▸ Texte à lire
**********
Les ados et la lecture 3

Les ados et la lecture 3
Laura Del Nostro
15 novembre 2017

L’adolescence ou la lecture, faut-il choisir ?

«De nos jours, les adolescents sont constamment collés à leurs écrans, à tel point que l’on se demande parfois s’ils savent encore ce qu’est un livre…» A l’heure du numérique, c’est le discours alarmiste qui semble être sur les lèvres de bon nombre de parents inquiets, qui redoublent alors d’efforts pour faire lire leurs chérubins à tout prix. Plusieurs études ont été menées ces dernières années afin de tenter de déterminer la place du livre parmi les autres pratiques culturelles juvéniles, s’attachant à confirmer ce même constat : les nouvelles technologies font de l’ombre à la lecture et expliquent que les jeunes s’en détournent.

L’enquête L’Enfance des loisirs, menée entre 2002 et 2008 auprès de quelques 4'000 jeunes français âgés entre 11 et 17 ans, nous indiquait que la pratique lectorale diminue considérablement au cours de l’adolescence. Si 33% des jeunes de 11 ans déclaraient lire tous les jours, ils n’étaient plus que 9% à 17 ans. Les résultats plus récents de l’enquête conduite en 2016 par l’institut de recherche IPSOS pour le Centre National du Livre [1] semblent indiquer une baisse moins drastique : les jeunes de 7 à 11 ans sont 90% à lire, contre 74% entre 11 et 15 ans et 69% entre 15 et 19 ans. Si les chiffres varient plus ou moins, ils tendent à confirmer un tournant vers l’âge de 12-13 ans. Il n’est pas rare que ces études mettent lecture et technologie en concurrence pour expliquer une telle rupture avec le livre. Si nous nous arrêtons à ces enquêtes, force est de constater que la lecture baisse au profit de l’utilisation de dispositifs électroniques. Mais les écrans sont-ils les seuls fautifs?
**********
▸ Consigne a
D'après le texte sur les ados et la lecture, quelle part des jeunes de 11 ans déclaraient lire tous les jours dans l'enquête L'Enfance des loisirs ?

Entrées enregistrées
**********
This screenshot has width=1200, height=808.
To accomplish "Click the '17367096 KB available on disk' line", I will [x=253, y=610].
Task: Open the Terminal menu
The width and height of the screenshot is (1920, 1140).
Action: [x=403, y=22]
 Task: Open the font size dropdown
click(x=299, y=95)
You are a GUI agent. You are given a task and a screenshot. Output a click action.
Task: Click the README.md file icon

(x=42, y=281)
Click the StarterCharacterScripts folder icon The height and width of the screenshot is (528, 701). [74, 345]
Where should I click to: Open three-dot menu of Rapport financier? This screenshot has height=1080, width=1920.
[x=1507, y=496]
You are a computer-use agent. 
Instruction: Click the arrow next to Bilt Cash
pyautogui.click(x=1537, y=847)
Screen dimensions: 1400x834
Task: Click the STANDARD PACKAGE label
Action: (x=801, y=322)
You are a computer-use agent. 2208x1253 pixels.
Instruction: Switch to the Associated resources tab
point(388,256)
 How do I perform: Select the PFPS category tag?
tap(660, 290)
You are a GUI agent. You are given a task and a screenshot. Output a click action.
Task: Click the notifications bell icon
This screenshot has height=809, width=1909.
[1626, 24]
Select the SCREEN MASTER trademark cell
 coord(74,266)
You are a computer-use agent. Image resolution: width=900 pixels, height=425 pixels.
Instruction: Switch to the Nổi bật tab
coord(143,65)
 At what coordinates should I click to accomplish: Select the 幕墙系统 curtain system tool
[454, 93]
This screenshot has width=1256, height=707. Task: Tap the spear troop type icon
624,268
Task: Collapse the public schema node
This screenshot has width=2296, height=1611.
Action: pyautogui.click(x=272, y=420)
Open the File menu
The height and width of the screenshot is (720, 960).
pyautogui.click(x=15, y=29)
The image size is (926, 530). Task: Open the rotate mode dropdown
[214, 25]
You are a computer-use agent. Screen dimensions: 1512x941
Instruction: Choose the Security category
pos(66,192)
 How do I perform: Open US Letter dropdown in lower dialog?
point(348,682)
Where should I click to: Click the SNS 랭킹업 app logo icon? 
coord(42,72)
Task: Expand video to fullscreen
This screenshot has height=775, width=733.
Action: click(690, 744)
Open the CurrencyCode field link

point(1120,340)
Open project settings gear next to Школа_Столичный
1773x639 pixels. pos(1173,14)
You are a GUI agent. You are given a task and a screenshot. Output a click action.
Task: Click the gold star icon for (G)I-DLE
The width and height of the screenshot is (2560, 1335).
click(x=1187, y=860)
**********
▸ Consigne b
Mettez à jour les entrées, de la ligne contenant « Task: Collapse the public schema node » jusqu'à la fin des entrées incluse, en remplaçant « Instruction » par « Consigne » sans rien modifier d'autre. Ne redonnez que ce passage.

▸ Corrigé a
33 % des jeunes de 11 ans.

▸ Corrigé b
Task: Collapse the public schema node
This screenshot has width=2296, height=1611.
Action: pyautogui.click(x=272, y=420)
Open the File menu
The height and width of the screenshot is (720, 960).
pyautogui.click(x=15, y=29)
The image size is (926, 530). Task: Open the rotate mode dropdown
[214, 25]
You are a computer-use agent. Screen dimensions: 1512x941
Consigne: Choose the Security category
pos(66,192)
 How do I perform: Open US Letter dropdown in lower dialog?
point(348,682)
Where should I click to: Click the SNS 랭킹업 app logo icon? 
coord(42,72)
Task: Expand video to fullscreen
This screenshot has height=775, width=733.
Action: click(690, 744)
Open the CurrencyCode field link

point(1120,340)
Open project settings gear next to Школа_Столичный
1773x639 pixels. pos(1173,14)
You are a GUI agent. You are given a task and a screenshot. Output a click action.
Task: Click the gold star icon for (G)I-DLE
The width and height of the screenshot is (2560, 1335).
click(x=1187, y=860)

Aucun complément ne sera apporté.